Ek olarak, ilgili semptomlar hedefli bir şekilde önlenmelidir. Soğuk kompresler ateşe yardımcı olurken öksürük ve nefes darlığı tuzlu solüsyon solunarak giderilebilir. Üşüme hissediyorsanız, sıcak bir banyo yapmak en iyisidir. Kanıtlanmış doğal bir çare, küçük yudumlarla demlenmiş ve içilen kırmızı kınakına ağacının kabuğudur.

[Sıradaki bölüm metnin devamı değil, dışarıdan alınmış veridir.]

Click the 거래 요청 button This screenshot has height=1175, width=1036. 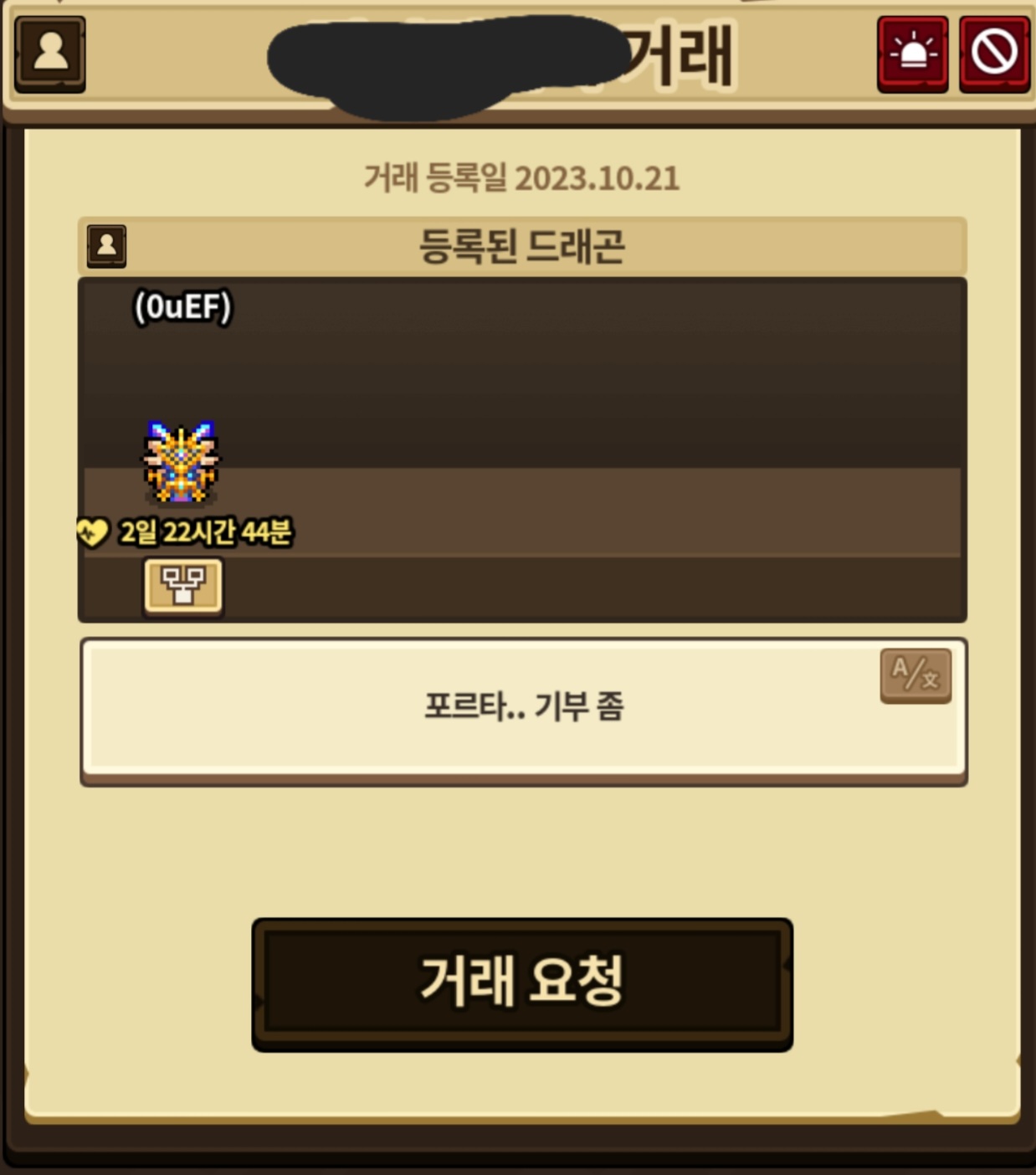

Belirtiler şiddetliyse, doktor hafif bir ateş düşürücü ilaç yazmalıdır. Bulantı ve kusma genellikle bir veya iki gün sonra geçer, bu süre zarfında hafif bir diyet uygulamalı ve mideyi sıcak pedlerle yatıştırmalısınız. Birkaç gün sonra belirtiler azalmazsa, şarbonunuz varsa mutlaka tekrar doktora görünmelisiniz. Kan zehirlenmesi veya menenjit gibi komplikasyonların ortaya çıkması durumunda en yakın hastane derhal ziyaret edilmelidir.